As members know, I often speak about my own experiences and people in my family. My father, too, invented something for understanding what was going on in the womb. Being a general practitioner, he had an aluminium ear trumpet thing that he could use to listen to what was going on. His patients found it terribly cold and uncomfortable on their bellies, so my father, with his whittling knife and a bit of wood, made a wooden version of it that was much more comfortable for his patients. That was his contribution to solving that particular problem, but it hardly bears any comparison whatsoever to the deployment of electronics and ultrasound to understand what is going on in the womb.
My mother, who gave birth to me long before the establishment of the national health service, had an ectopic pregnancy before I was born and, therefore, when I was born, had only one fallopian tube. Therefore, the whole issue of the maternity services that my father gave was an important part of what he found himself doing.
In a sense, that is relatively unimportant. The more important thing is what the invention that we are discussing has contributed to safe pregnancy and to the health of women and their offspring. The sonar background came from the war, as did the radar technology—my professor of natural philosophy when I was at university was RV Jones, who is the guy who was responsible for the UK’s radar programme, which sprung from the same kind of stable.
Along with the ability to see what is going on in the womb and to gather a lot of information about a child before it is born, we are presented with some ethical problems. One of the great things about the medical profession is that we have seen the development of an ethical framework that makes sure that we use that information in an appropriate way that helps the youngsters and their mothers.

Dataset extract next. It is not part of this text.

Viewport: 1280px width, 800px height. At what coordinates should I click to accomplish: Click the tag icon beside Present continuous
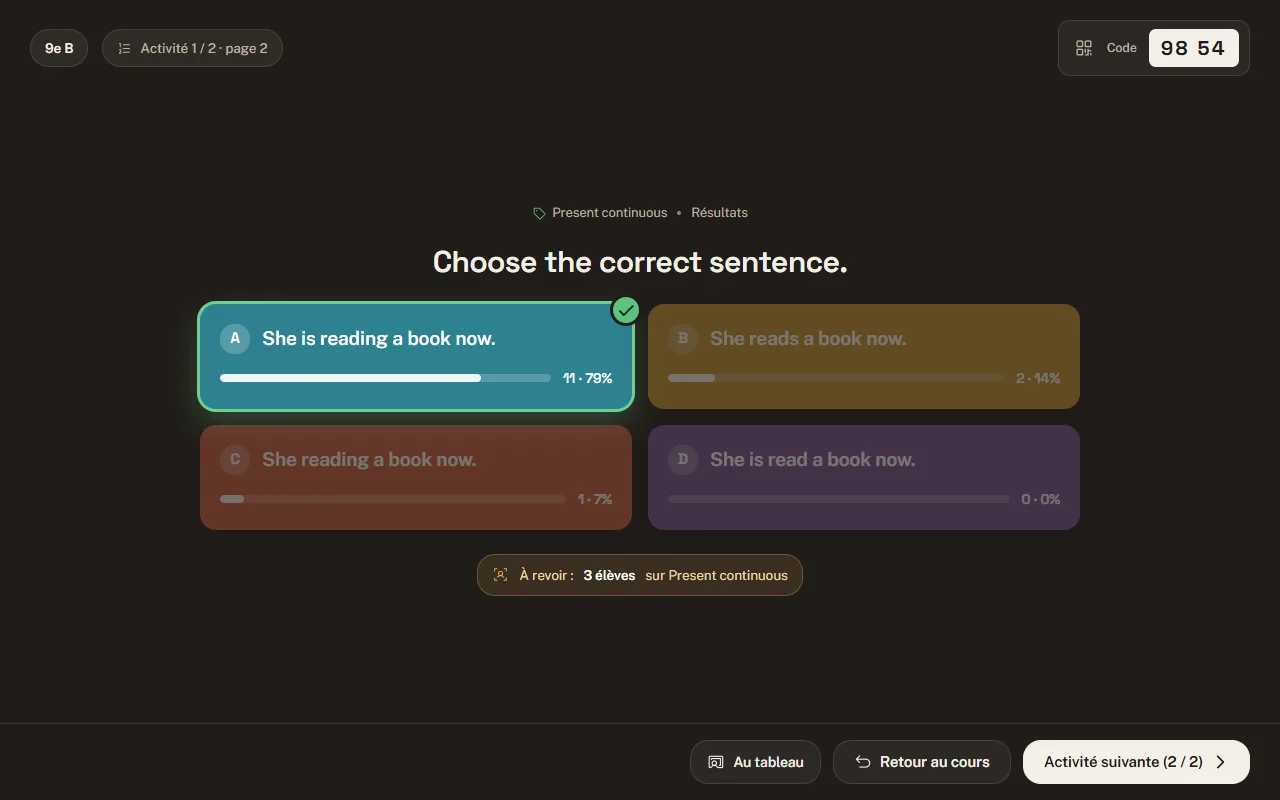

Of course, it is often the case that the ultrasound procedure reveals how many children are in the womb. Often, the little black-and-white fuzzy photographs are the first indication that members of the family have that there will be another one joining them. It is an absolutely fabulous thing. There is supposed to be an X-ray of me in my mother’s womb—given her history, that is not surprising—but, unfortunately, I have never seen it, and it will have long since gone.
It is a delight that we have with us in the public gallery today some people who are responsible for the development of ultrasound. Inventors, designers and artists are people with whom I feel a lot of sympathy, given my background. If only I had invented something that was as useful as ultrasound.
We have heard that the design of the machine was adapted to make it more friendly for the pregnant mother. That is important because we are sometimes accused of overmedicalising pregnancy. A piece of equipment that looks like a bit of engineering kit is hardly going to help the peace of mind of the mother. Therefore, designing something that looks friendly and might be the right colours, for example, is a good thing.
Of course, the technology of ultrasound is now used for many other conditions beyond pregnancy, including heart issues, which might be an area that is important to me as I gain in age, and issues affecting many of the organs of the body, so men, too, are benefiting from ultrasound.
It is simply a bit of a sadness that Glasgow did not manage to hang on to ultrasound, but we had our own stake in inventing and starting it, and I congratulate all those in the public gallery who were involved in its development. Of course, I also congratulate my colleague on bringing the debate to the chamber tonight.